Set the data down again, exactly as it appears below.

Stored records:
■ ■ ■

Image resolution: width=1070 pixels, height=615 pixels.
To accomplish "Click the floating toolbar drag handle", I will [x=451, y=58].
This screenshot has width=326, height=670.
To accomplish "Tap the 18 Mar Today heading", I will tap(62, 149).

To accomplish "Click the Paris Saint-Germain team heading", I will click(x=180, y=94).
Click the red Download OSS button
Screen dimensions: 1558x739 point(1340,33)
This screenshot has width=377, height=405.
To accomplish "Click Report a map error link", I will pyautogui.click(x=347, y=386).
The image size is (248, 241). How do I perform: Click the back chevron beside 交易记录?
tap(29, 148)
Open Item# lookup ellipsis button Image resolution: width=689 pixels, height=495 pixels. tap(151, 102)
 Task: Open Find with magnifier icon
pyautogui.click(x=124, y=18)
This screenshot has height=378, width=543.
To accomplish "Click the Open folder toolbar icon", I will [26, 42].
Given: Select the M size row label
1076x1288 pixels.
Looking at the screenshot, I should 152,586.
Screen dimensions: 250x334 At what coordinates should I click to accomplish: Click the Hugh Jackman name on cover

■ ■ ■

FINAL ANSWER:
Image resolution: width=1070 pixels, height=615 pixels.
To accomplish "Click the floating toolbar drag handle", I will [x=451, y=58].
This screenshot has width=326, height=670.
To accomplish "Tap the 18 Mar Today heading", I will tap(62, 149).

To accomplish "Click the Paris Saint-Germain team heading", I will click(x=180, y=94).
Click the red Download OSS button
Screen dimensions: 1558x739 point(1340,33)
This screenshot has width=377, height=405.
To accomplish "Click Report a map error link", I will pyautogui.click(x=347, y=386).
The image size is (248, 241). How do I perform: Click the back chevron beside 交易记录?
tap(29, 148)
Open Item# lookup ellipsis button Image resolution: width=689 pixels, height=495 pixels. tap(151, 102)
 Task: Open Find with magnifier icon
pyautogui.click(x=124, y=18)
This screenshot has height=378, width=543.
To accomplish "Click the Open folder toolbar icon", I will [26, 42].
Given: Select the M size row label
1076x1288 pixels.
Looking at the screenshot, I should 152,586.
Screen dimensions: 250x334 At what coordinates should I click to accomplish: Click the Hugh Jackman name on cover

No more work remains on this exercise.